The Lockheed Aequare (Latin: "to equalize") was an unmanned aerial vehicle developed by the Lockheed Missiles and Space Company for the United States Air Force. It was intended for launch from an F-4 Phantom II fighter-bomber, and would carry a remote sensor array and laser designator for use by the launching aircraft. The system was evaluated in the mid 1970s, but did not enter operational service.

Design and development
Development of the Aequare was initiated in 1973 with the awarding of a contract from the Defense Advanced Research Projects Agency (DARPA) to the Lockheed Missiles and Space Company for the development of an expendable miniature air-launched remotely piloted vehicle (later known as unmanned aerial vehicle) for use by the United States Air Force (USAF) to find and designate targets for strike aircraft in high-threat environments. The resulting aircraft, produced under subcontract by Windecker Industries, was equipped with a folding  wing and a pusher ducted fan powered by a McCulloch MC-101 engine, and was intended to be launched from a SUU-42 flare dispenser, which would be released from a McDonnell Douglas F-4 Phantom II fighter-bomber at approximately  and descend under parachute. Upon deployment of the main parachute, the Aequare would be released, starting its engine and flying under radio command guidance from a ground station, with imagery and telemetry transmitted through a datalink, with the launching aircraft acting as a relay using the CTU-2 datalink pod. The Aequare was equipped with cameras for aerial reconnaissance and also was fitted with a laser designator to allow the launching F-4, or other aircraft, to attack targets found by the UAV.

Dataset excerpts:

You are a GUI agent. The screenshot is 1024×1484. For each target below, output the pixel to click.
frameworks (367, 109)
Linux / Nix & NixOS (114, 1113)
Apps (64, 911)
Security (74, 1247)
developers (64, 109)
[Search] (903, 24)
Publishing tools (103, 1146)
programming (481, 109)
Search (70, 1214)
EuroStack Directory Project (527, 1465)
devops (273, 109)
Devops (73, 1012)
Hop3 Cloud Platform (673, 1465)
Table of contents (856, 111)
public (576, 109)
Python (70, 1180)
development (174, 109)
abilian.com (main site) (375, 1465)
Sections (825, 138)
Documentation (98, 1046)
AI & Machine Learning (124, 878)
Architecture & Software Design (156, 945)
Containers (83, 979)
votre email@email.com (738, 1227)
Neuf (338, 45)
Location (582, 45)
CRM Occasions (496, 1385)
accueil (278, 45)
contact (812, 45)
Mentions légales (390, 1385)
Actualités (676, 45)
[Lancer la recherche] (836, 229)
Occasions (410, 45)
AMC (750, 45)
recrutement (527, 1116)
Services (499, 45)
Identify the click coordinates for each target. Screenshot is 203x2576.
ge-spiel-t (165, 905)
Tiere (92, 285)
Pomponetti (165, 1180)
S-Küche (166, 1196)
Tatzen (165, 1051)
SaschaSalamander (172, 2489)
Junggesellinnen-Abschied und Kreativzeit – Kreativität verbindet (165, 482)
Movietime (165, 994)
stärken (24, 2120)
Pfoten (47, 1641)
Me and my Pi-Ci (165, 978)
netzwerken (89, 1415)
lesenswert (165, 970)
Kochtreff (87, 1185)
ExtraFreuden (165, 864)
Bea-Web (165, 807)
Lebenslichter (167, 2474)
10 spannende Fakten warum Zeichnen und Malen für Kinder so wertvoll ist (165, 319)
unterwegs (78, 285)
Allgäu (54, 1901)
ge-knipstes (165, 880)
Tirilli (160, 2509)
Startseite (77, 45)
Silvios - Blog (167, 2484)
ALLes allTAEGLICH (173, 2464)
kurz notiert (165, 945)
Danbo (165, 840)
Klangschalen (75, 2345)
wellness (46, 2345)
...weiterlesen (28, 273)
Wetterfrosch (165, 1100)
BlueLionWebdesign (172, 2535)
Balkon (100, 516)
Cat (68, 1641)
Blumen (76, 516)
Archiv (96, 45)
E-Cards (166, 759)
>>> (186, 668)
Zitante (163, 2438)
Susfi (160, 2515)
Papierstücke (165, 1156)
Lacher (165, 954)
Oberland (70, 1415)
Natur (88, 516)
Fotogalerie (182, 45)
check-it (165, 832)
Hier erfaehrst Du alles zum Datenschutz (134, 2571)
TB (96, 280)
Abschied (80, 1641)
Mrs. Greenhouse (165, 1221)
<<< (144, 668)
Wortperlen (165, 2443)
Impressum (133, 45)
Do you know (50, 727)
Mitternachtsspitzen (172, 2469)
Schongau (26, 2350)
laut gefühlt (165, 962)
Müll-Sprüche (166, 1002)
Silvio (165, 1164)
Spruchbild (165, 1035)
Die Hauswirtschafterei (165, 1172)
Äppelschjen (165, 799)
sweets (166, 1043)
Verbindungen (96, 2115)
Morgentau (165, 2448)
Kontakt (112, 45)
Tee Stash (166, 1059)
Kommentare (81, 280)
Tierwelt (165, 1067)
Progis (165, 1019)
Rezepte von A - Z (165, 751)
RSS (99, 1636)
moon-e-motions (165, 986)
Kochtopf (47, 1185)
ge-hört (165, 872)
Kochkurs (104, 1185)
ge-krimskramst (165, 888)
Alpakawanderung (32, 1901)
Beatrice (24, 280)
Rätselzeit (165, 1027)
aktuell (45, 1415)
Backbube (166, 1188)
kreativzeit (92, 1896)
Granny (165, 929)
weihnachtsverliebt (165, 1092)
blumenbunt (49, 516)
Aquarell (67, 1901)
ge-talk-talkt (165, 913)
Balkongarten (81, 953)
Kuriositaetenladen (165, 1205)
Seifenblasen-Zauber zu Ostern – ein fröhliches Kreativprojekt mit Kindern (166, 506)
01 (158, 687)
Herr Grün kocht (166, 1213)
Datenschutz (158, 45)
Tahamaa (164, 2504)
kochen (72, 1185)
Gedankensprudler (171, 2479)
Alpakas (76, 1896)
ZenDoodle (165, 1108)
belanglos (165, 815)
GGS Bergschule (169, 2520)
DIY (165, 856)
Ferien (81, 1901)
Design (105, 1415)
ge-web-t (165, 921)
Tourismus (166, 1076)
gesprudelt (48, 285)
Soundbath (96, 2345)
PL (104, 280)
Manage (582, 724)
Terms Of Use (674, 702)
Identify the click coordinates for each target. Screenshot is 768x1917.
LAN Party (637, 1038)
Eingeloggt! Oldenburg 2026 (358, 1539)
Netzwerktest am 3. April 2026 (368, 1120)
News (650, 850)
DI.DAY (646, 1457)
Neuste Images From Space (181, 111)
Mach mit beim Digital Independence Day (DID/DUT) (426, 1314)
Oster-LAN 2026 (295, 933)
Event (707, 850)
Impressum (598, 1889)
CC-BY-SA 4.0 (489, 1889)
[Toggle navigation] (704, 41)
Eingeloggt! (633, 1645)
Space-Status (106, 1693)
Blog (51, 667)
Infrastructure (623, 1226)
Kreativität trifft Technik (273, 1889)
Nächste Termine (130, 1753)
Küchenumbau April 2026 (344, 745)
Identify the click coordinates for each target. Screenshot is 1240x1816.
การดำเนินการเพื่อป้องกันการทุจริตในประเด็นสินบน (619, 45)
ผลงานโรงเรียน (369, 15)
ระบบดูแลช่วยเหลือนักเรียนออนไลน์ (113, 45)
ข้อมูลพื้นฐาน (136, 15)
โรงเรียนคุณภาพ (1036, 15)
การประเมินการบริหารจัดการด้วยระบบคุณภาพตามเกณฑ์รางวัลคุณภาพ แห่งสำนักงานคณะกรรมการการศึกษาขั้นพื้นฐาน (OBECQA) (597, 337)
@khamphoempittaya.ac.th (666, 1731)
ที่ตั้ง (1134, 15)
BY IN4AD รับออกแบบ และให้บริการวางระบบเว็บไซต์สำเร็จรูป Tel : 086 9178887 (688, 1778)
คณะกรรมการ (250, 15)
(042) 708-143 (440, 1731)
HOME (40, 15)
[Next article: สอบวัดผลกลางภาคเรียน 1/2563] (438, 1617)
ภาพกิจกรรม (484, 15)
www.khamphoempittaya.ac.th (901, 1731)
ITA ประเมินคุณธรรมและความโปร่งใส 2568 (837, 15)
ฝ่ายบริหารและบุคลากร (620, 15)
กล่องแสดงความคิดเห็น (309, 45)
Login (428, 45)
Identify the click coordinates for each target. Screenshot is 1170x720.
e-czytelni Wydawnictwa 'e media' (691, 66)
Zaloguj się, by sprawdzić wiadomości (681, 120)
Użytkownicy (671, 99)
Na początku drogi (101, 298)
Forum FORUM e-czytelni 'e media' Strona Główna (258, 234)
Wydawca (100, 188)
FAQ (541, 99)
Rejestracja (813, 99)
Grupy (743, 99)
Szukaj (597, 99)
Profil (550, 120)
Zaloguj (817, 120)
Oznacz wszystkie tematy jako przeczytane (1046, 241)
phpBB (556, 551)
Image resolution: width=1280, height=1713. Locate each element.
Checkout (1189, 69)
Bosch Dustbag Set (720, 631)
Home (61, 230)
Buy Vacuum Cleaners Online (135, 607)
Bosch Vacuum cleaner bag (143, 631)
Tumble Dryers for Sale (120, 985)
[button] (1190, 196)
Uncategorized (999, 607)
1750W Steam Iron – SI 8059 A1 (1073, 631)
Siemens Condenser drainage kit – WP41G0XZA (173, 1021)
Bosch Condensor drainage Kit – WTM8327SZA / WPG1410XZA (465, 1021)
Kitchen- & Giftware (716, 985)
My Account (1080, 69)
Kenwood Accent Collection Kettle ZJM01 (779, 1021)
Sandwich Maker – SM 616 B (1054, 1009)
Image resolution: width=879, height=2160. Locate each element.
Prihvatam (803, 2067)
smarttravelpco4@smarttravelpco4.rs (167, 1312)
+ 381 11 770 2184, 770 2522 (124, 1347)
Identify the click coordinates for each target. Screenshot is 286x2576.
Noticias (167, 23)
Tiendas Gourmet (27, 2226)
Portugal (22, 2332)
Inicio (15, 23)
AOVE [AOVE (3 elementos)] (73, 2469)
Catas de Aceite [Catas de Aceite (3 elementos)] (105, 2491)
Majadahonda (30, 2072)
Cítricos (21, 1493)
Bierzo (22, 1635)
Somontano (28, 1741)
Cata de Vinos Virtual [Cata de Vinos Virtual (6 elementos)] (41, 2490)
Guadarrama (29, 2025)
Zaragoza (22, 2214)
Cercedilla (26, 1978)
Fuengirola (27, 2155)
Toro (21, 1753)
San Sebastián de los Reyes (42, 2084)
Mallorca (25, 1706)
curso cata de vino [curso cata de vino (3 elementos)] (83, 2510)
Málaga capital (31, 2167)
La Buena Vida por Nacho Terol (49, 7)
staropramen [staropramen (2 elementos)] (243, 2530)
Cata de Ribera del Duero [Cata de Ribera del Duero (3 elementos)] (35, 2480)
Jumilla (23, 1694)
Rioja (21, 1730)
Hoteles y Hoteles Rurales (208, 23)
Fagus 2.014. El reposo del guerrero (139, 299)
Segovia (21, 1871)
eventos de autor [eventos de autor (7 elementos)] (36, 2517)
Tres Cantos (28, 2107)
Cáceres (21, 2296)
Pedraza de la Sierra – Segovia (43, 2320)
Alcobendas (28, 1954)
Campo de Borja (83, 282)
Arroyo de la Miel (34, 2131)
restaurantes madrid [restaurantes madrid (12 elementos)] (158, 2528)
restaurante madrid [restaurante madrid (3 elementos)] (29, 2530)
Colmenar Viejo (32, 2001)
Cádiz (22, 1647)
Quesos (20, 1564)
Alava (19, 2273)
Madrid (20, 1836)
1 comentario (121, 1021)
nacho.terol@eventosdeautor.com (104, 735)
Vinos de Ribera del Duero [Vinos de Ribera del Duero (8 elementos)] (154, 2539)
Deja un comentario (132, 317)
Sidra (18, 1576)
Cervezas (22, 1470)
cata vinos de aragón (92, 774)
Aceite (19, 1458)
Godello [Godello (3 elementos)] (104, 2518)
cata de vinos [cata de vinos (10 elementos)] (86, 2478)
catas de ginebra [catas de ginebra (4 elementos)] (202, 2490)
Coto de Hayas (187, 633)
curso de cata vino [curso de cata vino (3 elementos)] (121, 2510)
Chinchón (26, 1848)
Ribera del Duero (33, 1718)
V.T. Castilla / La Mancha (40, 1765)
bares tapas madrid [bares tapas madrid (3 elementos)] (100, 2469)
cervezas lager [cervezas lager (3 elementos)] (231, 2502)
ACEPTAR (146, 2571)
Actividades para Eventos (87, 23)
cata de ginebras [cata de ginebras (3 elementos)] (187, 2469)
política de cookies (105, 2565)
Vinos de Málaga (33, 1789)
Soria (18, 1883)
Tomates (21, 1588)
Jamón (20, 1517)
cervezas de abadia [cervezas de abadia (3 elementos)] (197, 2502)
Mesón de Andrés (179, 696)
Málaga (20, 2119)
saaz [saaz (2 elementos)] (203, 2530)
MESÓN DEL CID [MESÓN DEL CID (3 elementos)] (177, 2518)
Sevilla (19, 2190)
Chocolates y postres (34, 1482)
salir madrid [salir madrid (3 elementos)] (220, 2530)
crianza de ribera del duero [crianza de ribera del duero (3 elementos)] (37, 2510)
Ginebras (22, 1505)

What to work on: In the article about the Lockheed drone, restate the passage starting with "The Lockheed Aequare" and going on through "enter operational service.", renaming "Aequare" to "Equalizer" wherever it occurs.

Answer to this problem:
The Lockheed Equalizer (Latin: "to equalize") was an unmanned aerial vehicle developed by the Lockheed Missiles and Space Company for the United States Air Force. It was intended for launch from an F-4 Phantom II fighter-bomber, and would carry a remote sensor array and laser designator for use by the launching aircraft. The system was evaluated in the mid 1970s, but did not enter operational service.